Stanza one - Edward's mother asks him why his sword is dripping with blood and why he is so sad; he tells her he is sad because he killed his best hawk, the only one he has. 

Stanza two - His mother says his hawk's blood was never so red, dismissing the loss as minimal. Edward then tells her he has killed his "red-roan steed," who was once "so fair and free."

Stanza three - His mother says the horse was old and they have more of them, but she can see that her son is upset about some other terrible thing. He says:

'O, I have killed my father dear,
Mother, mother:
O, I have killed my father dear,
Alas! and woe is me, O!'

Stanza four - Edward's mother does not seem to be too upset, but she wants to know what penance her son is going to pay for killing his father.

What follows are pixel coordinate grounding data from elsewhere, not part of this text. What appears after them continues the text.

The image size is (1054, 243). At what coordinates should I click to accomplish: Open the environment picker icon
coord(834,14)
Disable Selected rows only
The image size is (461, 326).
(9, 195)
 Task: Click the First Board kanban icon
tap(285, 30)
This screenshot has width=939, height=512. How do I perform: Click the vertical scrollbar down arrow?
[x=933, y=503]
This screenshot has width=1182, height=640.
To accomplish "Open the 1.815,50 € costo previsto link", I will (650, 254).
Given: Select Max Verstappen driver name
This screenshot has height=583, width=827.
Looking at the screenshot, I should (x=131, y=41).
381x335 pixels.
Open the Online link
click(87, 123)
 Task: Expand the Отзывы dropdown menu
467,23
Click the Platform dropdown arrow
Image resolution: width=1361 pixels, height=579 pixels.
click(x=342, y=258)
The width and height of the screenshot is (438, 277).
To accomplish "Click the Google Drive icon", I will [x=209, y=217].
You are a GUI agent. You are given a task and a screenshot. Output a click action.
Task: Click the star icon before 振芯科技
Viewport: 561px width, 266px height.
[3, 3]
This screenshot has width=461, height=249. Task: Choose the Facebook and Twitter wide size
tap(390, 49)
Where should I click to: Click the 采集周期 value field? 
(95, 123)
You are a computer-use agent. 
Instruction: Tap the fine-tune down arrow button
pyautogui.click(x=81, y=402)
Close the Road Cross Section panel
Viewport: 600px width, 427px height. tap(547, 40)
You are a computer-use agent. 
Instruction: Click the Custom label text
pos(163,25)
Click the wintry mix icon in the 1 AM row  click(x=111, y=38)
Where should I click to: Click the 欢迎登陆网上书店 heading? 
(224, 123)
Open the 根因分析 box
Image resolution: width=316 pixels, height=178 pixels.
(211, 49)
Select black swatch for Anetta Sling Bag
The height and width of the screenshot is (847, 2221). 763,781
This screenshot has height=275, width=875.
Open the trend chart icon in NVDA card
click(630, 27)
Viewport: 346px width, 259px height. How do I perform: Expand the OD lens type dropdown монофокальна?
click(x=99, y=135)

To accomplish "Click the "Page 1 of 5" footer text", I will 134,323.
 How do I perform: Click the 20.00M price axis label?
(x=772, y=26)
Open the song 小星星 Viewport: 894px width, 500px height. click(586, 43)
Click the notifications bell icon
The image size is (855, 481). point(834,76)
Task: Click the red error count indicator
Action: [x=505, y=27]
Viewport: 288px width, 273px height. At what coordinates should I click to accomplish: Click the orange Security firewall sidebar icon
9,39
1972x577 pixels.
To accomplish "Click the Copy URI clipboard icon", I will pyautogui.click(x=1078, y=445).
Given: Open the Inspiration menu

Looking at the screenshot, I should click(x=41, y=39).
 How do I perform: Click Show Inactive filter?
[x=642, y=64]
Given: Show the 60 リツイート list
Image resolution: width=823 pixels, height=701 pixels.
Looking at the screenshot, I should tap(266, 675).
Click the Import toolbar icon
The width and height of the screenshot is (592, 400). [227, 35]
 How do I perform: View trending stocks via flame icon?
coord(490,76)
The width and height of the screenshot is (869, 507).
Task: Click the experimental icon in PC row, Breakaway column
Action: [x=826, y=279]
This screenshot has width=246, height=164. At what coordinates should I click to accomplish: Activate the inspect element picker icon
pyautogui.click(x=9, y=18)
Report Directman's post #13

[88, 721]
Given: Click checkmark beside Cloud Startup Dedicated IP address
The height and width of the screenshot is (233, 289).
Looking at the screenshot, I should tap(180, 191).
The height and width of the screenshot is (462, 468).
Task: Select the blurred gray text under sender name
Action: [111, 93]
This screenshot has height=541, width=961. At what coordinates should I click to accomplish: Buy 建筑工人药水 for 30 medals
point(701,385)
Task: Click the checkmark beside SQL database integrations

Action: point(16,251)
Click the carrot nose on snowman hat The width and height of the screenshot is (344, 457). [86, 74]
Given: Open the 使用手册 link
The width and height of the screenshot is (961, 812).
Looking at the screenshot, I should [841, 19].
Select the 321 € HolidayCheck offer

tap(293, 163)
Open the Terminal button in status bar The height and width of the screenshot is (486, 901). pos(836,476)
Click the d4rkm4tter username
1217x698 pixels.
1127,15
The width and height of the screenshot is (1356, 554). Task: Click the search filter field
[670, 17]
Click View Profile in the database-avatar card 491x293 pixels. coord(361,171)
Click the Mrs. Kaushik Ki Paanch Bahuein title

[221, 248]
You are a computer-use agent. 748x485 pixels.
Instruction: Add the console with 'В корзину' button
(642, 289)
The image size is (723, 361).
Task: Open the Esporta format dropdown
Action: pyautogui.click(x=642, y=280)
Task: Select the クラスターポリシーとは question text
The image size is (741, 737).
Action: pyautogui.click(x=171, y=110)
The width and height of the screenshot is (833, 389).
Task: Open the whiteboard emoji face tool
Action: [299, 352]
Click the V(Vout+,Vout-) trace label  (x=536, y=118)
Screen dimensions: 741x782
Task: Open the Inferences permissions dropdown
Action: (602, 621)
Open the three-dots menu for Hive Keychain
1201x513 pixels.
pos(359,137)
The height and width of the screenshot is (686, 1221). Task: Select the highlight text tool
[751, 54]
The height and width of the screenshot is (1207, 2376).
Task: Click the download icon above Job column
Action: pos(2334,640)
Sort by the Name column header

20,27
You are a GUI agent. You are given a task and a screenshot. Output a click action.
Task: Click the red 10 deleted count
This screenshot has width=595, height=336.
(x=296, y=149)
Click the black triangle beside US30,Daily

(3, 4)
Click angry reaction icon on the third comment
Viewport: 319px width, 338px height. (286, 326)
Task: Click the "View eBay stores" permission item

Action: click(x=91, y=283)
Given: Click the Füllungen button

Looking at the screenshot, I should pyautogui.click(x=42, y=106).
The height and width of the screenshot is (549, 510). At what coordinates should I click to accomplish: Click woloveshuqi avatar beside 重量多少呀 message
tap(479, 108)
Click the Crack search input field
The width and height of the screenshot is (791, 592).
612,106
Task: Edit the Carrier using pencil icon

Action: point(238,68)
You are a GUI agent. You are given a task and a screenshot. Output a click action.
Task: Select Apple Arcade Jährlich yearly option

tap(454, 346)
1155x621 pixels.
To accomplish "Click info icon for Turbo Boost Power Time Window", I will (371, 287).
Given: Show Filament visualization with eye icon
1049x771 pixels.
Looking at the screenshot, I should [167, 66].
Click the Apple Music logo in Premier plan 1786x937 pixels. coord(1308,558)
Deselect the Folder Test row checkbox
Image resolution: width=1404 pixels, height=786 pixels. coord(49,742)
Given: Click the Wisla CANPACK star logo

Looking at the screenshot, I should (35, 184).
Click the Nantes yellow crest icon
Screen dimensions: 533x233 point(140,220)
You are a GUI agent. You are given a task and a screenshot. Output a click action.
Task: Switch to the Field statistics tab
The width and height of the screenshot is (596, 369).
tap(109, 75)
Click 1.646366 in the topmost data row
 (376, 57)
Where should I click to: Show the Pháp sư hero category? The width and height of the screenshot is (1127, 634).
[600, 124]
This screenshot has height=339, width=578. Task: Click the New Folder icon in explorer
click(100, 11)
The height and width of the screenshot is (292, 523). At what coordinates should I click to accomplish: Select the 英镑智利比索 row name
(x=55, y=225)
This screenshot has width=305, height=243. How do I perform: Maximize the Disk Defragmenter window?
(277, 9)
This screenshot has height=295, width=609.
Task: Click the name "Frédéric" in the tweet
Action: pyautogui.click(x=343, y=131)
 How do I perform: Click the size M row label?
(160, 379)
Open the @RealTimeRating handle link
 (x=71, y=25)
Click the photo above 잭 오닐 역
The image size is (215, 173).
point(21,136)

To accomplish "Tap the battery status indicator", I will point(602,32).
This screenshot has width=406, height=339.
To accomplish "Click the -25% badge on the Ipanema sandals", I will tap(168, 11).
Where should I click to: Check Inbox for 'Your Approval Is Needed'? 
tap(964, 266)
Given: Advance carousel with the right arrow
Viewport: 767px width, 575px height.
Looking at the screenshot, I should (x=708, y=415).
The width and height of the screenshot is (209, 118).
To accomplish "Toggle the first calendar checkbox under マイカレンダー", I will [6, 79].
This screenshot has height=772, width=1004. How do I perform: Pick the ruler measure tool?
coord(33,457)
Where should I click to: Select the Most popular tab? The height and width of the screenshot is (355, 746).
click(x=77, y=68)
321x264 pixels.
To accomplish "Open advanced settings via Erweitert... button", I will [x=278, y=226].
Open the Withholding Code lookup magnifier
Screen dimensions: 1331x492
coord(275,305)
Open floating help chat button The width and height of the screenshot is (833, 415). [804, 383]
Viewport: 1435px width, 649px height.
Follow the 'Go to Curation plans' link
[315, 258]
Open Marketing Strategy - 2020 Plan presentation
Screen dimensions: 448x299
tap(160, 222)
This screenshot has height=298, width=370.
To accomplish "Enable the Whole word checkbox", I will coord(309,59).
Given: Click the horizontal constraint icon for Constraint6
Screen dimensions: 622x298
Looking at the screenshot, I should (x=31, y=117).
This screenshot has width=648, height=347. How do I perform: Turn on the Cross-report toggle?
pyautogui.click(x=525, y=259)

He tells her he is going to get in a boat and cross the ocean (leave Scotland).

Stanza five - His mother asks what he plans to do with his towers and halls, his beautiful land and holdings. Edward intends to "let them stand till they down fall," since he does not intend to come back.

Stanza six - Edward seems rather heartless about the fate of his family, his children and his wife:

"And what will ye leave to your children and your wife,
Edward, Edward?
And what will ye leave to your children and your wife
When ye go over the sea, O?"
"The world is large, let them beg through life,
Mother, mother:
The world is large, let them beg throw life,
For them never more will I see, O."

In the last stanza of the poem, Edward's mother asks her son what he intends to leave her, his "mother dear." The pattern has been set in the rest of the ballad, so she had to know what Edward's answer would be, at least in part; however, she was probably not prepared for the enmity he displays toward her.

"The curse of hell from me shall you bear,
Mother, mother:
The curse of hell from me shall you bear,
Such counsels you gave to me, O."

Edward curses his mother for giving him such bad advice.